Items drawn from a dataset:
==========
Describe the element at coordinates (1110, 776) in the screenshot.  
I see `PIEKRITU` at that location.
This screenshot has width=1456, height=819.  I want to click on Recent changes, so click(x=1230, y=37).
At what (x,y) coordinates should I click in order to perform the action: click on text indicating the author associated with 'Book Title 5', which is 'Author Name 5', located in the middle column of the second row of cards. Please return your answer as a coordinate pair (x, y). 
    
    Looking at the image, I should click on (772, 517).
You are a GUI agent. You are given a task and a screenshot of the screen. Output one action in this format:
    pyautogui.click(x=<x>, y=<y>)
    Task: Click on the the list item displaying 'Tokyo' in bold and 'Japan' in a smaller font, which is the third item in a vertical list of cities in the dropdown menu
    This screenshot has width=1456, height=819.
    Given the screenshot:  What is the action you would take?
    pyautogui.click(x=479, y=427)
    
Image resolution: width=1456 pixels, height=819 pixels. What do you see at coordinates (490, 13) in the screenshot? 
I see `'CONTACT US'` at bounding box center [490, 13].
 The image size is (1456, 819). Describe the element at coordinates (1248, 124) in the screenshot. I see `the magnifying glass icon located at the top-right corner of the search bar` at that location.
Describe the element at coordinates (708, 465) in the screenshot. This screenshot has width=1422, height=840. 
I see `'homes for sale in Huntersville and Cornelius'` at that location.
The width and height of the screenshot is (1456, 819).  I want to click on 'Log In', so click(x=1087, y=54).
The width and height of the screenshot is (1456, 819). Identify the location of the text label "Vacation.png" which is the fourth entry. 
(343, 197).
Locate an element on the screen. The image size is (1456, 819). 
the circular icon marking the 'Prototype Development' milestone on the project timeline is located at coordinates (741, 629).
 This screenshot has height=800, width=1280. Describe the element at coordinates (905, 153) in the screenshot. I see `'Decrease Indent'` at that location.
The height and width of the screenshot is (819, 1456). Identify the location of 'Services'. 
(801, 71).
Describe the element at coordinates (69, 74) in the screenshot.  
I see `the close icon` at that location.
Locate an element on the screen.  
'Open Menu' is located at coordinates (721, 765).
==========
# Aim
Reproduce all of the material above verbatim, line for line.

# Exercise answer
Describe the element at coordinates (1110, 776) in the screenshot.  
I see `PIEKRITU` at that location.
This screenshot has width=1456, height=819.  I want to click on Recent changes, so click(x=1230, y=37).
At what (x,y) coordinates should I click in order to perform the action: click on text indicating the author associated with 'Book Title 5', which is 'Author Name 5', located in the middle column of the second row of cards. Please return your answer as a coordinate pair (x, y). 
    
    Looking at the image, I should click on (772, 517).
You are a GUI agent. You are given a task and a screenshot of the screen. Output one action in this format:
    pyautogui.click(x=<x>, y=<y>)
    Task: Click on the the list item displaying 'Tokyo' in bold and 'Japan' in a smaller font, which is the third item in a vertical list of cities in the dropdown menu
    This screenshot has width=1456, height=819.
    Given the screenshot:  What is the action you would take?
    pyautogui.click(x=479, y=427)
    
Image resolution: width=1456 pixels, height=819 pixels. What do you see at coordinates (490, 13) in the screenshot? 
I see `'CONTACT US'` at bounding box center [490, 13].
 The image size is (1456, 819). Describe the element at coordinates (1248, 124) in the screenshot. I see `the magnifying glass icon located at the top-right corner of the search bar` at that location.
Describe the element at coordinates (708, 465) in the screenshot. This screenshot has width=1422, height=840. 
I see `'homes for sale in Huntersville and Cornelius'` at that location.
The width and height of the screenshot is (1456, 819).  I want to click on 'Log In', so click(x=1087, y=54).
The width and height of the screenshot is (1456, 819). Identify the location of the text label "Vacation.png" which is the fourth entry. 
(343, 197).
Locate an element on the screen. The image size is (1456, 819). 
the circular icon marking the 'Prototype Development' milestone on the project timeline is located at coordinates (741, 629).
 This screenshot has height=800, width=1280. Describe the element at coordinates (905, 153) in the screenshot. I see `'Decrease Indent'` at that location.
The height and width of the screenshot is (819, 1456). Identify the location of 'Services'. 
(801, 71).
Describe the element at coordinates (69, 74) in the screenshot.  
I see `the close icon` at that location.
Locate an element on the screen.  
'Open Menu' is located at coordinates (721, 765).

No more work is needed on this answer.